Predation was the predominant cause of death of adult pronghorn in CSP. We documented 23 deaths (10 females, 13 males) from Nov. 2005-Nov. 2008. Seven of those 23 deaths were attributed to coyote predation, nine were attributed to predation by mountain lions, and the remaining seven were unknown (Table 2). The majority of the deaths (74%) occurred during the small group -parturition season (Table 2). Mean age at death was 4.3 y (n = 23, range = 1.5 to 8.5 y). We estimated an annual survival probability of 0.801 (95% CI 0.690-0.911) for adult females and 0.760 (95% CI 0.647-0.873) for adult males. Although there was variability in survival estimates across years the 95% confidence intervals of the male and female survival estimates overlapped each year (Table 3).
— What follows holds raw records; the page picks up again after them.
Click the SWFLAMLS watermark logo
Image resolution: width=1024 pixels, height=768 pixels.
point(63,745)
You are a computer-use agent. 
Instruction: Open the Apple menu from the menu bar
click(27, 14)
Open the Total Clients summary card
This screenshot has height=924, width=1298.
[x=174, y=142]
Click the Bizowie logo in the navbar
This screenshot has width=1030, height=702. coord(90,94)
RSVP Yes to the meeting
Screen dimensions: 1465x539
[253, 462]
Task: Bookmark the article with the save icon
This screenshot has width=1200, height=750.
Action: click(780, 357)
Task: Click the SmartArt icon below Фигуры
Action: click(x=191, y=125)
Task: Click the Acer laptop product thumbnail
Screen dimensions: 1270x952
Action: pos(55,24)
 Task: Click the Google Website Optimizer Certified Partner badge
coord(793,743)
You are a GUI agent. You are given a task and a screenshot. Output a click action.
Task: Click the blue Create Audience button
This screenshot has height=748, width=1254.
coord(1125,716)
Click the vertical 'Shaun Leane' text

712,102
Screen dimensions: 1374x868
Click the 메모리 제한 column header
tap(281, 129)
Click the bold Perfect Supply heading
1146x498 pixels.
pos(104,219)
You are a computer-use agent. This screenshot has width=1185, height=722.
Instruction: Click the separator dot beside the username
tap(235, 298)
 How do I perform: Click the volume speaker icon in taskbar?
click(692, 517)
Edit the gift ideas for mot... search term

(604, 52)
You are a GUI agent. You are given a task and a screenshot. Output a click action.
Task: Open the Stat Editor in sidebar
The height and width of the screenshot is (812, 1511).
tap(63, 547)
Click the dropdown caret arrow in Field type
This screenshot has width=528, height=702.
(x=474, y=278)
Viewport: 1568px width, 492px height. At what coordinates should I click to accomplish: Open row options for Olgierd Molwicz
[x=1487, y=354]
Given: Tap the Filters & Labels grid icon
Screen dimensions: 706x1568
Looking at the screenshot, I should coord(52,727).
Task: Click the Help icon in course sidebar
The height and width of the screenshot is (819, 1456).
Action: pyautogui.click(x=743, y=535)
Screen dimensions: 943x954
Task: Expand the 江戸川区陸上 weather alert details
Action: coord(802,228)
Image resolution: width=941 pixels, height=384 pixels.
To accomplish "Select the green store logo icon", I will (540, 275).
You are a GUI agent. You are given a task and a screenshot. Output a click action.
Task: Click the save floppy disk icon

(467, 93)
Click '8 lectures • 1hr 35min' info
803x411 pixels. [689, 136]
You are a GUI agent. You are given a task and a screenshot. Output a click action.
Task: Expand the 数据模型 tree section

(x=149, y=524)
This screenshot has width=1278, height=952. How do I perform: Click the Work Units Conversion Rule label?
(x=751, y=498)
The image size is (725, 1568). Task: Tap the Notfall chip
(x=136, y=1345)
The season model received the greatest support but there also was strong support for the season X sex model (Table 1). This model was driven by lower survival for the small group parturition season for both males and females compared to both the breeding season and the winter-grouping season (Table 4). The only season when confidence intervals for survival did not overlap between sexes was during the winter-grouping season, because no radio-collared females died during this season and thus adult female survival was 1.0 (Tables 2 and 4).


We observed low survival rates of adult pronghorn in CSP relative not only to the region, but to populations throughout pronghorn range. Our estimates of annual adult survival were lower than reported for harvested populations in western South Dakota (0.86; Jacques et al., 2007), for a population in southwestern Wyoming with harvest factors removed for 2003-2005 (0.82-0.85; Grogan and Lindzey 2007), and an unharvested population in Wind Cave National Park (0.87; Jacques et al. 2007). Outside of the Northern Plains region, survival of CSP pronghorn was comparable to long-term average survival for Sonoran pronghorn in the desert southwest (0.72; Bright and Hevert, 2005) although survival for Sonoran pronghorn can vary to a high of 0.92 during wet periods (deVos and Miller, 2005) to a low of 0.17 during drought conditions (Bright and Hevert, 2005), and lower than reported for northwestern Wyoming (0.91; Sawyer and Lindzey, 2000) and the Trans-Pecos region of Texas (0.85; Canon and Bryant, 2006). The lower survival of CSP pronghorn may be attributed to a high density of predators, including a geographically-isolated mountain lion population, and habitat features which facilitate predation. Our results emphasize the importance of measuring adult survival, as assumptions of high and stable adult survival of unharvested ungulate populations are not always met.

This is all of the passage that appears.